Il mercato italiano: sfide e prospettive di miglioramento

Il contesto economico italiano si confronta con sfide strutturali che richiedono un intervento tempestivo e mirato per rilanciare la competitività globale del nostro mercato nazionale. La recente approvazione della Legge Capitali (Legge 21/2024) potrebbe rappresentare un punto di svolta cruciale, offrendo l’opportunità di riformare il diritto societario italiano e di rivitalizzare il quadro normativo, aprendo così la strada a una nuova era di crescita e prosperità.

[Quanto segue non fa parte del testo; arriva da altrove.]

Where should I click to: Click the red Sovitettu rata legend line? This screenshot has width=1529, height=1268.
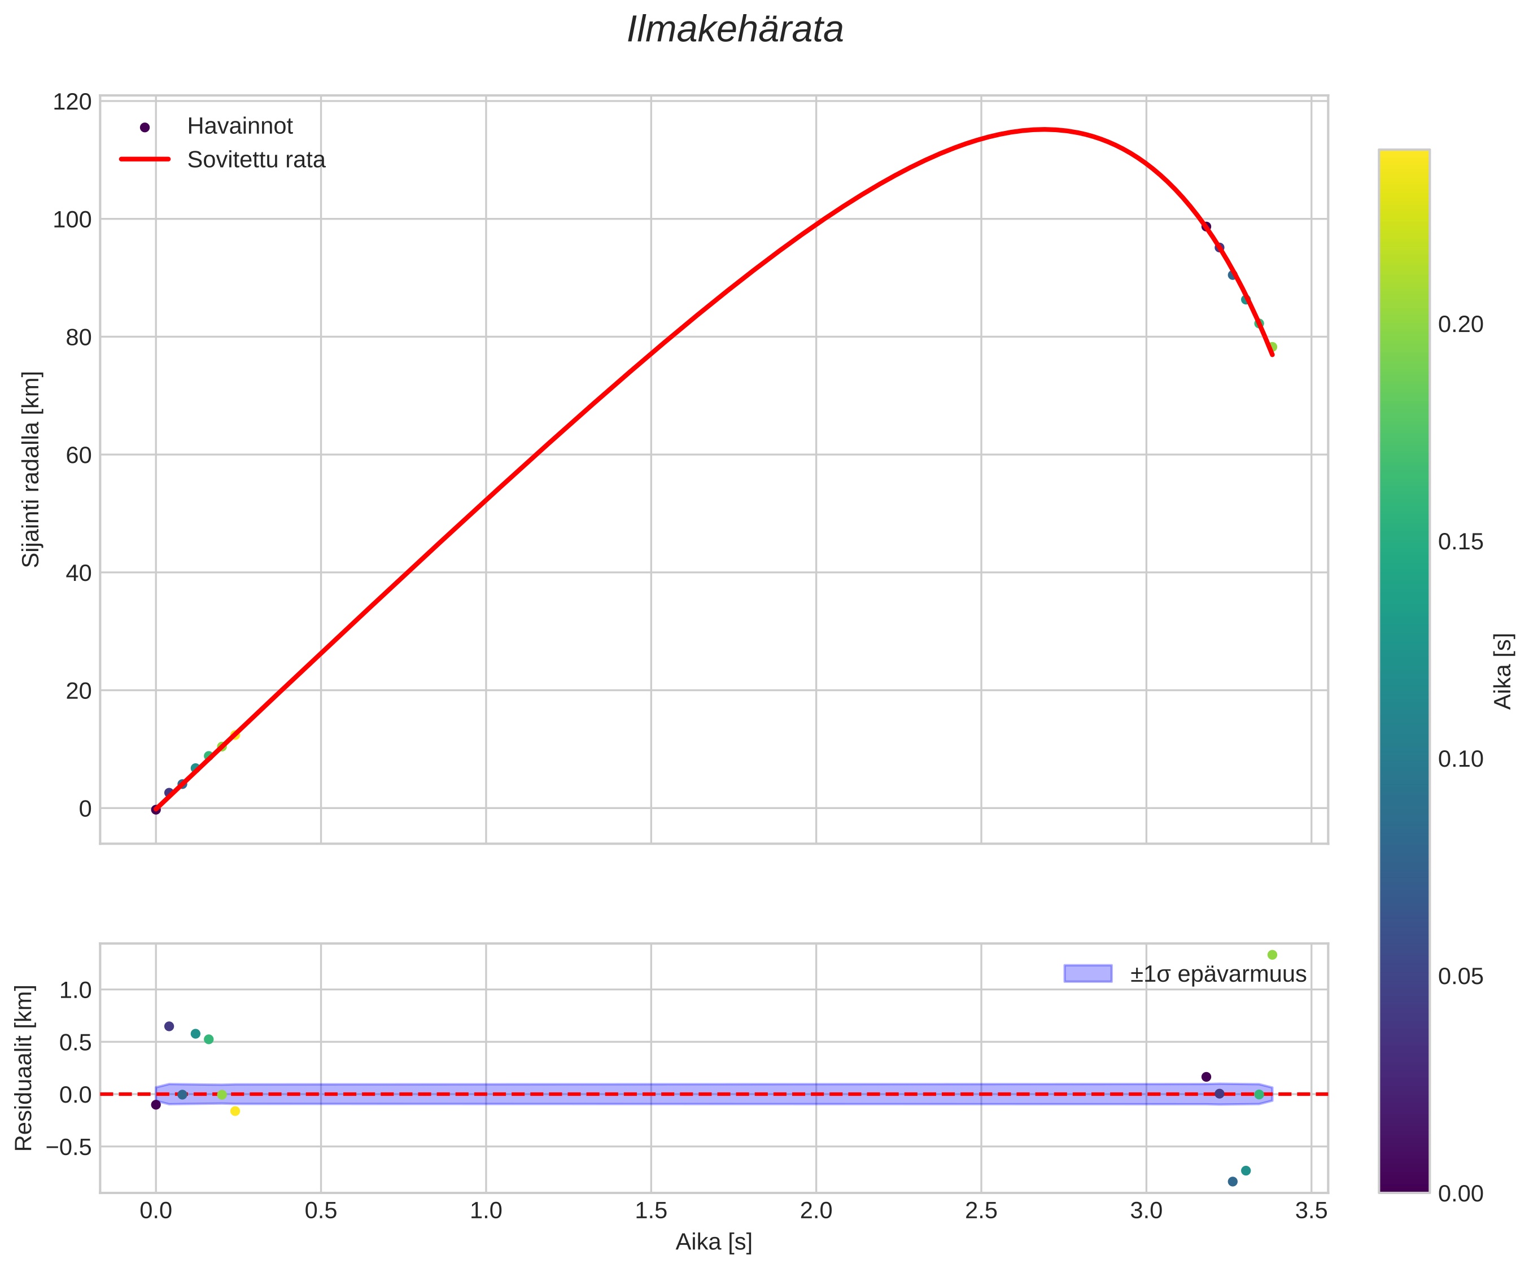tap(145, 159)
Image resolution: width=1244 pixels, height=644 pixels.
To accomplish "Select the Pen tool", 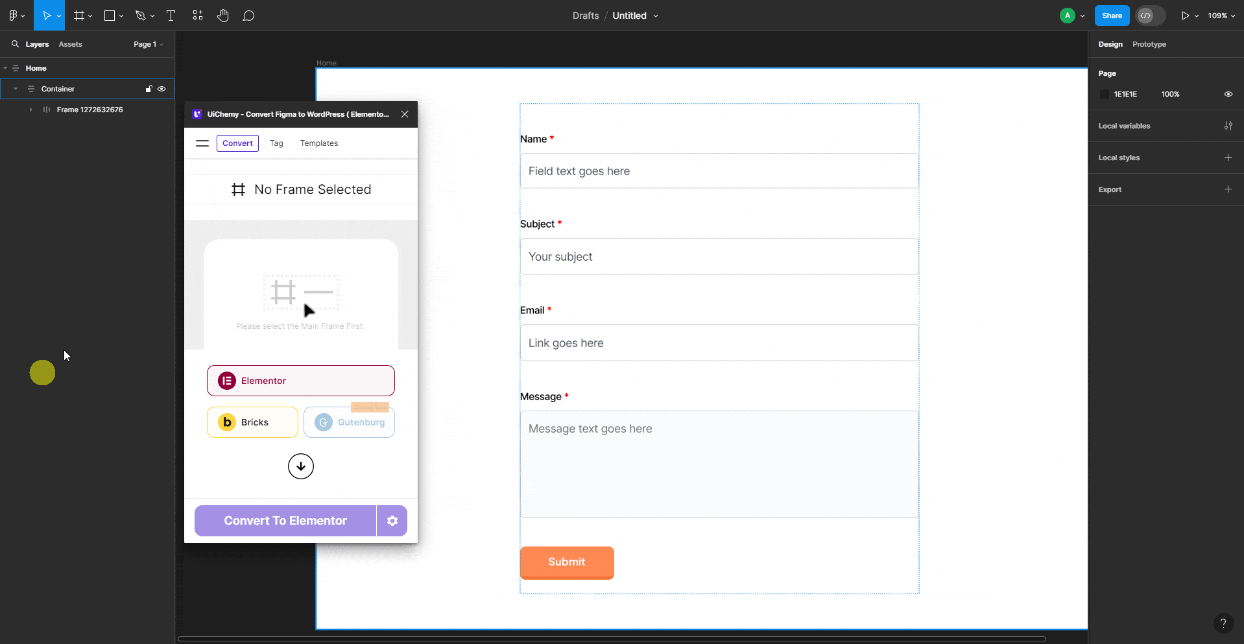I will [141, 15].
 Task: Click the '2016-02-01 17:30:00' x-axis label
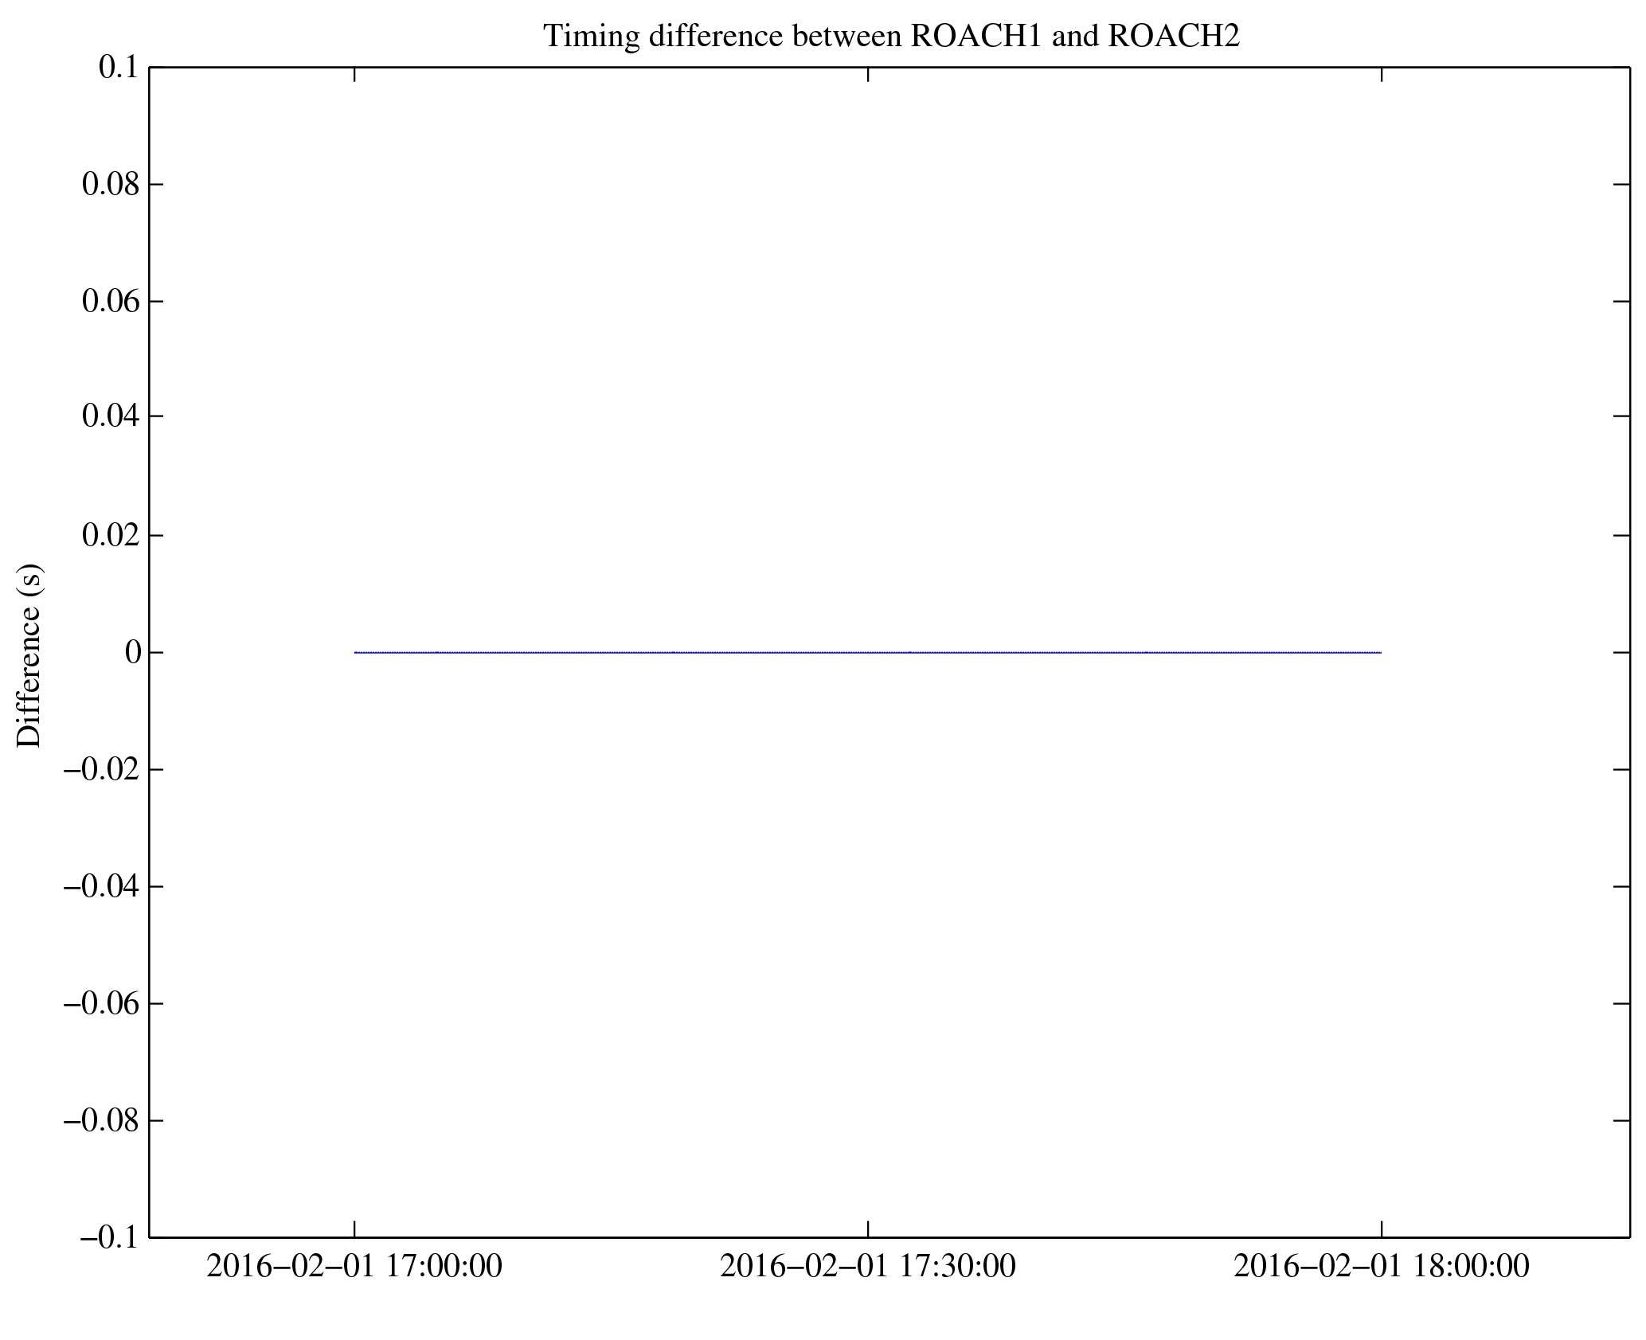868,1265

Tuttavia, l’andamento della Borsa Italiana negli ultimi anni ha evidenziato una tendenza preoccupante verso un costante declino. Le crisi globali hanno influito pesantemente sui mercati finanziari, portando molte aziende a rinunciare alla quotazione in borsa o a trasferire la propria sede all’estero per cercare condizioni normative più favorevoli. Questo fenomeno non solo ha ridotto il numero di società quotate, ma ha anche influito sulla capitalizzazione complessiva del mercato italiano.

Un’altra problematica da affrontare è rappresentata dalla crescente presenza di società straniere nel nostro mercato, soggette a regolamentazioni diverse rispetto alle imprese italiane. Questa disparità normativa crea sfide di governance e compromette l’attrattiva del mercato italiano agli occhi degli investitori internazionali.

Per contrastare queste sfide e migliorare la competitività del mercato italiano, è essenziale un intervento mirato e concertato. La Legge Capitali, secondo il report, offre l’opportunità di riformare il diritto societario italiano, creando un ambiente più favorevole agli investimenti e alla crescita delle imprese nazionali. Solo attraverso una rapida e decisa azione legislativa possiamo invertire la tendenza attuale e riportare fiducia e dinamicità al nostro mercato finanziario.

Assonime, chi c’era all’incontro

All’incontro, concluso da Stefano Firpo direttore generale di Assonime sono intervenuti tra gli altri: Piergaetano Marchetti (Università Bocconi), Carmine Di Noia (Ocse), Stefano Cappiello (Mef), Chiara Mosca (Consob), Massimo Tononi (Comitato Italiano per la Corporate Governance) e Marco Ventoruzzo (Università Bocconi).